I mainly need to code relatively simple, practical tasks, like grammar parsers, etc. to generate (or examine already existing) data... These vary a lot in the specifics, but in general all involve some simple database structure (tokenized text). I guess for these kinds of tasks python is great, because it's fast (to code and learn) and has a lot of out of the box solutions to fall back on.
My aversion though stems from feeling like a cop out. The thing is that some newer theories are shifting towards "bigger picture" methods that involve stuff like neural networks, etc. So computational efficiency (might) actually start to matter. It just feels like that learning C would help one to grasp this whole "computer thing" so to say, how things actually work, and I guess that would help in all sorts of ways. Am I wrong on this?
The other part I need to know, CS, I understand is basically completely separate from coding. It's the concepts behind several different technical implementations. Thanks for the tips, I'll sniff around for some classes next semester and till then I'll check out the book you recommended.
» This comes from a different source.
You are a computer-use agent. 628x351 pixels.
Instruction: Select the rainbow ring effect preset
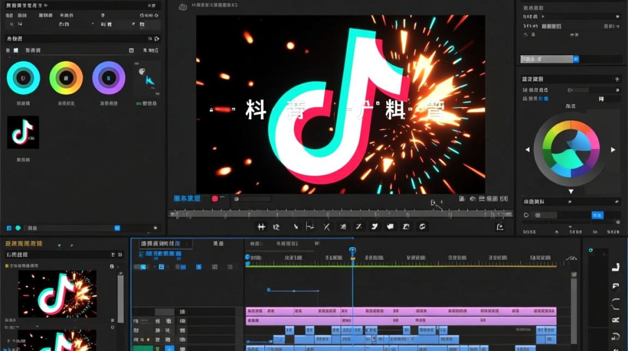(66, 78)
On December 28 2013 05:21 mihajovics wrote: I'm in academia (linguistics) and I want to learn to code. I'm drifting towards a computer sciencey part of my field. Everybody's first recommendation is to learn python because you can do quick mockups, there are lots of existing libraries, etc. But I feel like on the long run I should learn C and some Computer Science in general (especially the math behind algorithms, etc). I'd be interested in some feedback. Thank you.
EDIT: I have a basic background in C and python already, but I want to break out of the "look up every second command and syntax from the tutorial while coding" phase
I would talk to your school's CS department, and see if you could take Principles of Programming Languages and Theory of Computation, or whatever they're called at your school. Those are the two courses that involve the most linguistics stuff. You might have to take an Algorithms course as a prereq for Theory of Comp. If you're only interested in CS for the linguistics, you don't really need to learn any more coding than these courses require.
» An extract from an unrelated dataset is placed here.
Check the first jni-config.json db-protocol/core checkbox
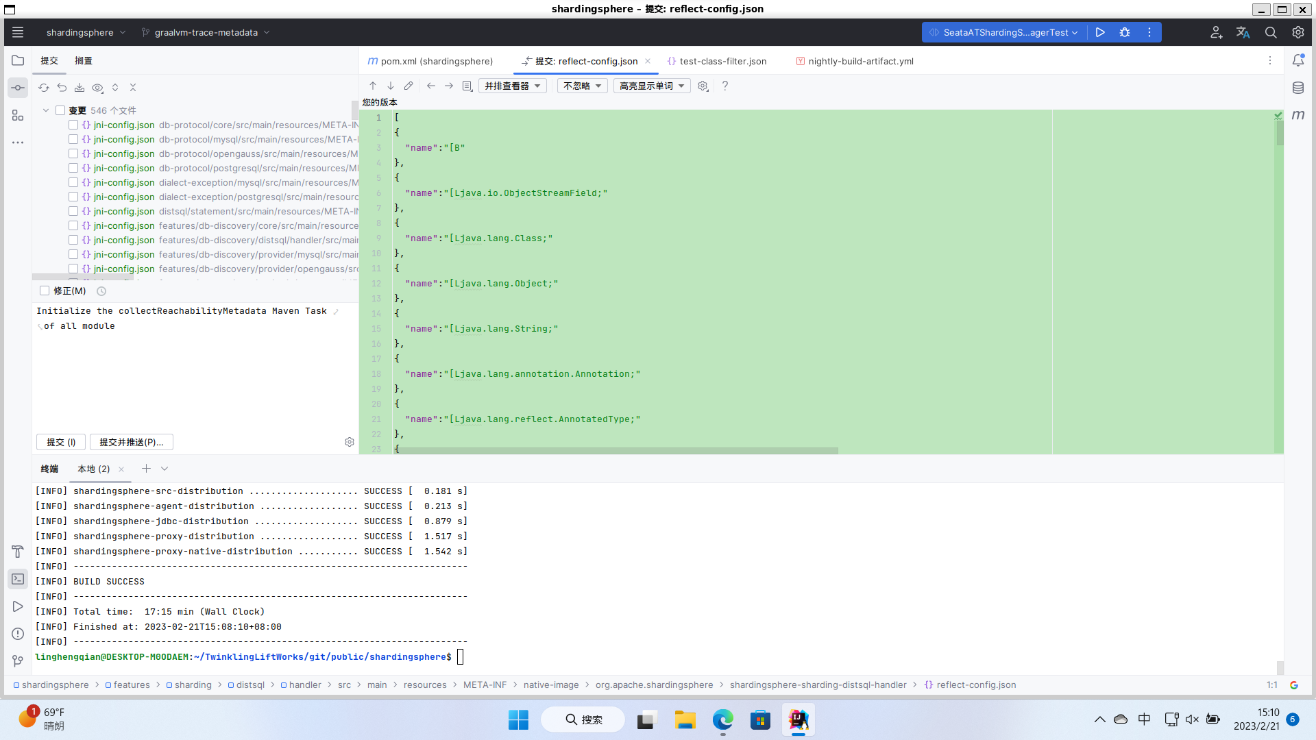 click(73, 125)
If these courses aren't really an option, I highly recommend "Introduction to Theory of Computation" by Sipser. Great textbook, covers theory of comp really well, and a little PPL.
I mainly need to code relatively simple, practical tasks, like grammar parsers, etc. to generate (or examine already existing) data... These vary a lot in the specifics, but in general all involve some simple database structure (tokenized text). I guess for these kinds of tasks python is great, because it's fast (to code and learn) and has a lot of out of the box solutions to fall back on.
My aversion though stems from feeling like a cop out. The thing is that some newer theories are shifting towards "bigger picture" methods that involve stuff like neural networks, etc. So computational efficiency (might) actually start to matter. It just feels like that learning C would help one to grasp this whole "computer thing" so to say, how things actually work, and I guess that would help in all sorts of ways. Am I wrong on this?
The other part I need to know, CS, I understand is basically completely separate from coding. It's the concepts behind several different technical implementations. Thanks for the tips, I'll sniff around for some classes next semester and till then I'll check out the book you recommended.
Theory of Computation will have you work with the three big kinds of automata. Finite State Machines, Push-down Automata (also known as grammars), and Turing Machines. You'll learn what kinds of things each can and cannot compute, you'll definitely code a few FSM's and grammars, and you'll probably also code a few Turing Machines. My personal favorite parts of the class were when we had to code "simulators" for each kind of automaton. At the end of discussing one kind of automata, the prof would give us a file structure describing that automaton, and we had to code a simulator which would read the file, parse out the definitions of that particular automaton, and run it. For instance, for FSM's, the file would contain a list of states, a list of transitions, a start state, end states, and one or more sets of input. Our sim would read the file, build the FSM, and run it on the given input(s). The prof had a bunch of different finite state machines following the same format, which he would use to test our simulators. The FSM version of the assignment is pretty easy, its not much more than a linked list, but it can get pretty complicated for Push-down Automata and Turing Machines.
I would say that any language will give you some idea of how computers work. C will show you the nitty-gritty details, while say python or java will hide the minute details and do a better job showing you the bigger picture. I don't really know anything about neural networks, suffice to say you will probably want to pick a language that focuses on parallelism, considering that, if my understanding is correct, each neuron is a simple computer, and they're all running simultaneously.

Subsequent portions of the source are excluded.